2. A Defining Voice of the Era
Raw reflects the tone of the late 1980s—bold, brash, and unapologetically excessive. Murphy’s confidence mirrored the cultural mood of the time, when success was celebrated loudly and restraint wasn’t particularly fashionable (“Greed is good” anyone?).
As a result, the special didn’t just entertain audiences—it captured a moment in American pop culture with unusual clarity.
EXAMPLE: Celebrity and Fame Commentary
Murphy talks about being famous, wealthy, and recognizable—and how it changes interactions with people.
Why It Works
- Self-awareness: He acknowledges his own excess and ego.
- Power inversion: Instead of pretending fame is normal, he exaggerates how absurd it is.
- Audience fantasy: Viewers enjoy seeing wealth and fame mocked rather than worshipped.
Murphy avoids alienating the audience by laughing at himself while still owning his success. That balance keeps the material playful instead of arrogant.
3. Representation at Scale
Murphy’s success mattered beyond comedy. As a Black performer dominating box offices, television, and comedy clubs simultaneously, he shattered industry assumptions about who could lead and who could sell. Raw wasn’t framed as niche entertainment—it was mainstream, and it was massive.
That visibility had ripple effects across comedy, film, and music, opening doors and reshaping expectations.
The Long-Term Impact on Comedy
1. Inspiring a Generation of Performers
Many comedians who rose to fame in the 1990s and 2000s credit Raw as a turning point in how they understood stand-up. Murphy showed that comedy could be loud, bold, theatrical, personal, and larger than life all at once.
Arena-sized stand-up tours, high-energy storytelling, and character-driven comedy owe a clear debt to the blueprint Murphy helped establish.
2. The Conversation Around Aging Material
Viewed today, parts of Raw spark debate. Some jokes reflect attitudes that feel dated or uncomfortable to modern audiences. That discomfort has become part of the special’s legacy, prompting conversations about how comedy evolves and how cultural norms shift over time.

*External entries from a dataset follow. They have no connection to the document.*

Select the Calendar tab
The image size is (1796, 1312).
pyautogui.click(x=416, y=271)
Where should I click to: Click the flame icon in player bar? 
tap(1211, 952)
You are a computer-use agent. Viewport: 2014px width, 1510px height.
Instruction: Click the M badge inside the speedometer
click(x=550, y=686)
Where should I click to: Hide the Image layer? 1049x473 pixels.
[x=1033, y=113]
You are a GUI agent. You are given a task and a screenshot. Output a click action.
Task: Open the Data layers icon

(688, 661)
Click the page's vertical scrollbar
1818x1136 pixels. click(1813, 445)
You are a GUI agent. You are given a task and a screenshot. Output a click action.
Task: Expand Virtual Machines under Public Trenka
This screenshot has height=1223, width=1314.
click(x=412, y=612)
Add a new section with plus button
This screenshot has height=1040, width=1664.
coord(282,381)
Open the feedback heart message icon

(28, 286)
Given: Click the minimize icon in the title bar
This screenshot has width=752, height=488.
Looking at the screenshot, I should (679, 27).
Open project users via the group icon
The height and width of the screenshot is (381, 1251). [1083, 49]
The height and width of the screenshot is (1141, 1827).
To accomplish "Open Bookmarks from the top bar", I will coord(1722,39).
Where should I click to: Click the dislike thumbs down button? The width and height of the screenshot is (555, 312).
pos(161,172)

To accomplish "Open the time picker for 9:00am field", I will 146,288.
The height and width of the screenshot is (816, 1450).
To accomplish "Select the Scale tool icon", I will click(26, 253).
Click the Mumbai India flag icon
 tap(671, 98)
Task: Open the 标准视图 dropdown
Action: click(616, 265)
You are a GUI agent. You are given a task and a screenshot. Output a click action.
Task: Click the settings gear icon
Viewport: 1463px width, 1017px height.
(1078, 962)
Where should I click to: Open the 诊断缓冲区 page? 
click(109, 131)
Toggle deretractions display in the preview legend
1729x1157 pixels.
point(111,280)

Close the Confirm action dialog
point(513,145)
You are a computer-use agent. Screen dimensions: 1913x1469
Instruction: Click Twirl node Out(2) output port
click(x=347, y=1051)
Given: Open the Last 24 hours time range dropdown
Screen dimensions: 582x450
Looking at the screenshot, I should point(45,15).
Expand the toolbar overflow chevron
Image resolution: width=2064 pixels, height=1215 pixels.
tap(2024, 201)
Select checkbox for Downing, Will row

Even Murphy himself has acknowledged that not everything in Raw represents who he is now. That self-reflection underscores an important truth: comedy is a snapshot of a moment, not a permanent moral statement.
Pop Culture Footprint
Beyond comedy circles, Raw left a lasting imprint on fashion, performance style, and celebrity culture. Murphy’s iconic red leather suit became instantly recognizable. His cadence and delivery influenced impressionists, actors, and musicians alike.
Decades later, references to *Raw* still surface in films, television, and internet culture—proof that its impact extended far beyond the stage it was filmed on.
Conclusion: Why Raw Still Matters
Eddie Murphy: Raw is not just remembered because it was funny—it’s remembered because it was fearless. It captured a singular talent operating at maximum confidence, reshaped how stand-up comedy was presented and consumed, and left an undeniable mark on pop culture.
While parts of it reflect a different era, its influence remains visible in the size, style, and ambition of modern comedy. Raw stands as a reminder of what happens when talent, timing, and cultural momentum collide—and why Eddie Murphy remains one of the most important figures in comedy history.